Text block –
Policies often fail due to distribution shift---changes in the state and reward that occur when a policy is deployed in new environments. Data augmentation can increase robustness by making the model invariant to task-irrelevant changes in the agent's observation. However, designers don't know which concepts are irrelevant a priori, especially when different end users have different preferences about how the task is performed. We propose an interactive framework to leverage feedback directly from the user to identify personalized task-irrelevant concepts. Our key idea is to generate counterfactual demonstrations that allow users to quickly identify possible task-relevant and irrelevant concepts. The knowledge of task-irrelevant concepts is then used to perform data augmentation and thus obtain a policy adapted to personalized user objectives. We present experiments validating our framework on discrete and continuous control tasks with real human users. Our method (1) enables users to better understand agent failure, (2) reduces the number of demonstrations required for fine-tuning, and (3) aligns the agent to individual user task preferences.
Policies can fail due to different distribution shifts. The figure below shows illustrative distribution shifts for task: ``Get my mug." Shifted concepts can be state-based (a changed object) and also reward-based (dependent on user preference). We can deploy data augmentation for task-irrelevant shifts (green checks), a subset where the modified state does not impact desired policy behaviour. But how do we know what's task-irrelevant vs. -relevant for each user?

Provided information –
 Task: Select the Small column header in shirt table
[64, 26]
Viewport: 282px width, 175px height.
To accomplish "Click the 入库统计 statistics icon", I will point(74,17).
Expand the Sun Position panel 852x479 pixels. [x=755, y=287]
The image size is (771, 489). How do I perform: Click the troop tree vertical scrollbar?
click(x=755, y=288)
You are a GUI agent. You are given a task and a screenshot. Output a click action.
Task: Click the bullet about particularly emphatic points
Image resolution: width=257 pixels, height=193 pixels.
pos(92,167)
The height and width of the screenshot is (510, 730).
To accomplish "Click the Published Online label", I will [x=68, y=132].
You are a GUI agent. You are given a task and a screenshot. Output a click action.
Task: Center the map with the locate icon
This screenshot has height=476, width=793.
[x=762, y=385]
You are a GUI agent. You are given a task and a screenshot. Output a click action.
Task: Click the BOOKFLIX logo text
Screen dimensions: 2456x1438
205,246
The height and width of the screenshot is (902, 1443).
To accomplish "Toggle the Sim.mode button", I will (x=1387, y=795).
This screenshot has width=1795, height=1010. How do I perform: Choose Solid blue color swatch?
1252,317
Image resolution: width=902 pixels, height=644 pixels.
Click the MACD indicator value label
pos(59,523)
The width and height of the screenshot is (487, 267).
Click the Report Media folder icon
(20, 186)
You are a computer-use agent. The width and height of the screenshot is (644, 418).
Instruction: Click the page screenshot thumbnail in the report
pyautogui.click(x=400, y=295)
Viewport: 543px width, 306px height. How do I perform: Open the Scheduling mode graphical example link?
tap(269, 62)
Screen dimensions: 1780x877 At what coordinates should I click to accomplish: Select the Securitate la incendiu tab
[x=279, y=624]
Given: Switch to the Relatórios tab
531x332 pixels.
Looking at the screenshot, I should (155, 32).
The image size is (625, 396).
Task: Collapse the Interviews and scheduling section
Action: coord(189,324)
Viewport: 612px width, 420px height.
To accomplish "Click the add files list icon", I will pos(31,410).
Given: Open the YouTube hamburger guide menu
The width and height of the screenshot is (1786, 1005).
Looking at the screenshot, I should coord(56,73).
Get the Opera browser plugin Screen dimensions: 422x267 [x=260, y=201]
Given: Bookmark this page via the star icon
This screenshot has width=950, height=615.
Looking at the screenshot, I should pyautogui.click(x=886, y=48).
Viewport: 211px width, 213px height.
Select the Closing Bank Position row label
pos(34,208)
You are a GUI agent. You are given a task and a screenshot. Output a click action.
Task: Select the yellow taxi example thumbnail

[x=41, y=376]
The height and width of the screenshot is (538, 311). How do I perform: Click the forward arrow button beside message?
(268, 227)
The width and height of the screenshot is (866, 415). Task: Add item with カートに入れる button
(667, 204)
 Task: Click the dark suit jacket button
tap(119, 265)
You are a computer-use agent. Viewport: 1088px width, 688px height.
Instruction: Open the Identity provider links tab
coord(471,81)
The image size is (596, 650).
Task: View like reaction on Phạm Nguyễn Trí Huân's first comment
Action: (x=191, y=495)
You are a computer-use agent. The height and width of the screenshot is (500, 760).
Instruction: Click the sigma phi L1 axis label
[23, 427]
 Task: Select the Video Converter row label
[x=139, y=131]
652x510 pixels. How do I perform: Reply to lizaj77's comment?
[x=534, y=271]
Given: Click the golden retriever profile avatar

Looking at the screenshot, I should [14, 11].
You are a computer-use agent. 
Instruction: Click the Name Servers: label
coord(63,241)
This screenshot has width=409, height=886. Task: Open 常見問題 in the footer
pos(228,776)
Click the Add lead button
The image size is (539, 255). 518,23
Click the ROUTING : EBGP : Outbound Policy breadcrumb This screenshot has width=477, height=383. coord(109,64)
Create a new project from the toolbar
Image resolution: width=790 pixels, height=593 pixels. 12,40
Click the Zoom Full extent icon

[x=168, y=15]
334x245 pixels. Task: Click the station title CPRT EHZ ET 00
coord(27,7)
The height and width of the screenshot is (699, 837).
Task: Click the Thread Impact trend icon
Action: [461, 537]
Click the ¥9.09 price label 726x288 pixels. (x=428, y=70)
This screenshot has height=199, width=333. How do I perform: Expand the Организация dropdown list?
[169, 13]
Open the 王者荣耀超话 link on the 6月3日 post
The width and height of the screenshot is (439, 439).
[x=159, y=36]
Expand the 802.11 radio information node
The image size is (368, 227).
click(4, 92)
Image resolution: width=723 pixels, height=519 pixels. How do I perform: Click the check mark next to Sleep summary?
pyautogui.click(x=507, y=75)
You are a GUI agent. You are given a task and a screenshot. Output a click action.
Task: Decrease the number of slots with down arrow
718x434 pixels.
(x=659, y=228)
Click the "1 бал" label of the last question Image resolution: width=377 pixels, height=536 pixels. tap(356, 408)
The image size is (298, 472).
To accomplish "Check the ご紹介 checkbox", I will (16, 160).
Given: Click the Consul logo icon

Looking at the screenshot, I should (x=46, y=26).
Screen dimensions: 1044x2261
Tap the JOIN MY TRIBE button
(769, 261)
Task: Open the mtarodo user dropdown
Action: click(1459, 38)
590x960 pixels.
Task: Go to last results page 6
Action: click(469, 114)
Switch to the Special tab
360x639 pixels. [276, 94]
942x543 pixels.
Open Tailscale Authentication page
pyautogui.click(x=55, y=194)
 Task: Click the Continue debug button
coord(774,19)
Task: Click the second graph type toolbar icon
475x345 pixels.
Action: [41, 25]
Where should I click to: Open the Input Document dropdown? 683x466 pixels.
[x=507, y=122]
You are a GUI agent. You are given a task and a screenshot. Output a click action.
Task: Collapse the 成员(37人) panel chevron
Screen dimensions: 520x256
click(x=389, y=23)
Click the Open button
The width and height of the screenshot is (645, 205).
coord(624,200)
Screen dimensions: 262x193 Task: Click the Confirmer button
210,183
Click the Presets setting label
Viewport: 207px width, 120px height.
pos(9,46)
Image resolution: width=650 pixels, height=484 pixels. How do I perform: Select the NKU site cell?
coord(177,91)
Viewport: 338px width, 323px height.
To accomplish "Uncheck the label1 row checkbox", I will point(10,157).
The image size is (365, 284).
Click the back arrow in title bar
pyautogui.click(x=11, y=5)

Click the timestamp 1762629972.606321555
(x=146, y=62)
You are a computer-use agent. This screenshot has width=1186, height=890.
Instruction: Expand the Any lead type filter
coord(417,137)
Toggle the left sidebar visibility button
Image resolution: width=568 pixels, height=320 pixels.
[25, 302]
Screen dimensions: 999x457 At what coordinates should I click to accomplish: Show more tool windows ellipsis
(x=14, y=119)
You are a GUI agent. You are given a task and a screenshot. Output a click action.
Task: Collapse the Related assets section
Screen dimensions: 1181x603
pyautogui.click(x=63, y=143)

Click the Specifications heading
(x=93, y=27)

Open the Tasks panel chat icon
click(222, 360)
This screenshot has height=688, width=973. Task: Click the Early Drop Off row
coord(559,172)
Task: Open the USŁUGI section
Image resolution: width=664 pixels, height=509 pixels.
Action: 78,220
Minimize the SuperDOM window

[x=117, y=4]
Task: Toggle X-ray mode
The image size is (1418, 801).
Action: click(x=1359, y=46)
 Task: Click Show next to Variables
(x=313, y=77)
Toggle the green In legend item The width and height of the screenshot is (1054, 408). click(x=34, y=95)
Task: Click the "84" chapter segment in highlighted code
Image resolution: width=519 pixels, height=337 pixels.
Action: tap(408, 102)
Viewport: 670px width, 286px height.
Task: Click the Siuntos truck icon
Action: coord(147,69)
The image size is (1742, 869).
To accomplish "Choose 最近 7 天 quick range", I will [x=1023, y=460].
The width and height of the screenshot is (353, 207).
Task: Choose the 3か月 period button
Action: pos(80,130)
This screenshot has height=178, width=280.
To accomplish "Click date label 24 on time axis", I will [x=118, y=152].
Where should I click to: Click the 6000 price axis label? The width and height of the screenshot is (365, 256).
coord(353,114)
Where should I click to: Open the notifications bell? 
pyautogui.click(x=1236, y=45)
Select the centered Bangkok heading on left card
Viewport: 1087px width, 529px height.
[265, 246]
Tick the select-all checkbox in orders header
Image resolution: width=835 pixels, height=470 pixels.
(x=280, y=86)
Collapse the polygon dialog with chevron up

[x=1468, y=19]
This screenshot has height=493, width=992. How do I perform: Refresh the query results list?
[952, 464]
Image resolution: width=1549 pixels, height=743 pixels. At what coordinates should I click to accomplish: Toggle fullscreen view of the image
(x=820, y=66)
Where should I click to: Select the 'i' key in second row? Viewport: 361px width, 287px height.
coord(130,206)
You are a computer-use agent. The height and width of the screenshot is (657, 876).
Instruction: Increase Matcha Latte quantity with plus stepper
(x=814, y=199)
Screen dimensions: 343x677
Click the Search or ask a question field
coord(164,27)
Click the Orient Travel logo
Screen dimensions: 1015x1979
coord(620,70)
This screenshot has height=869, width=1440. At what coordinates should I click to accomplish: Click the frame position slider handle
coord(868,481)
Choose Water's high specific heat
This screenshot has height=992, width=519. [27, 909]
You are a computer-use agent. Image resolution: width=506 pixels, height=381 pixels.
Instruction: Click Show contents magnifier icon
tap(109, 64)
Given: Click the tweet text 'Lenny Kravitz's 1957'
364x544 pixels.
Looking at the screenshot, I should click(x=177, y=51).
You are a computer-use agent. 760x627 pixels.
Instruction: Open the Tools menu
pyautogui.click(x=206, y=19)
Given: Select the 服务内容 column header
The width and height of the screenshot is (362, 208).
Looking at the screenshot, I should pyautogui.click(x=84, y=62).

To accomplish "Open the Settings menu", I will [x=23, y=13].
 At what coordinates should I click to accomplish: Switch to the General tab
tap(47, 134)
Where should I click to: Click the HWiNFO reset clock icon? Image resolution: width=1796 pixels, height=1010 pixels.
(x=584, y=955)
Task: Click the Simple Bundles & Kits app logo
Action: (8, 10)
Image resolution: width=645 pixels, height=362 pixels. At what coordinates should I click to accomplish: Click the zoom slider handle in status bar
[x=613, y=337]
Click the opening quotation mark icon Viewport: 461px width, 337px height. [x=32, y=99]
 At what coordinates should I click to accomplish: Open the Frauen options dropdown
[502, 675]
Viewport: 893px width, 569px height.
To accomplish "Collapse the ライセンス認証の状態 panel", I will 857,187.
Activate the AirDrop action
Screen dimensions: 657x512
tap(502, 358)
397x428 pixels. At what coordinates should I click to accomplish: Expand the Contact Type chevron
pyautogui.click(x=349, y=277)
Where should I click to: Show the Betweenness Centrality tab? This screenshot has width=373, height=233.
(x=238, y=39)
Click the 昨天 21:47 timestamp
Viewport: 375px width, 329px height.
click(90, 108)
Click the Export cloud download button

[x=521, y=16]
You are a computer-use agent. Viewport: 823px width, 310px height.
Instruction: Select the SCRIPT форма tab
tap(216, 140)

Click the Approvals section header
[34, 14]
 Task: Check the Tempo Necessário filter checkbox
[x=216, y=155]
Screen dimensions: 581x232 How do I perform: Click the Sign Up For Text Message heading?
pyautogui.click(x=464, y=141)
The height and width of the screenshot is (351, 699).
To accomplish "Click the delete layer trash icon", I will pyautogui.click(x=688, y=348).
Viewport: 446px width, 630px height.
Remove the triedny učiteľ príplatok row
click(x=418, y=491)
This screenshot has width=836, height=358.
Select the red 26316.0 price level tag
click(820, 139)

Your tasks –
[a] In the passage on policy distribution shift above, what task is used to illustrate the distribution shifts?
[b] Continue the passage on policy distribution shift above, starting right after its final sentence.

Answers to the exercise –
[a] The task "Get my mug."

[b]
Our key insight is that end users are uniquely positioned to recognize which concepts are relevant or irrelevant for their desired task. But how do we elicit good concept-level human feedback? We propose a counterfactual approach to identify failure. Consider that the human also observes a trajectory of the robot successfully retrieving the object in the same scenario but with a single change -- the pan being blue instead of striped. Being able to contrast the two trajectories of successful and unsuccessful behaviour can better position the user to identify visual concepts impacting failure. Here, the user may identify pan material to be a task-irrelevant concept, which can then be used to make the policy invariant to this concept via data augmentation.
We test our framework in three domains consisting of both discrete and continuous control tasks with real human users. Through human experiments, we verify our main hypothesis that user feedback resulting from counterfactual demonstrations significantly improves the accuracy of user-identified TI concepts as well as the data efficiency of policy finetuning with less user effort.
Moreover, policies finetuned using this human feedback (CF-H) result in higher performance with less expert demonstrations required compared to baselines. These findings illustrate a promising direction into leveraging end users to more efficiently perform interactive alignment of robotic policies at test-time.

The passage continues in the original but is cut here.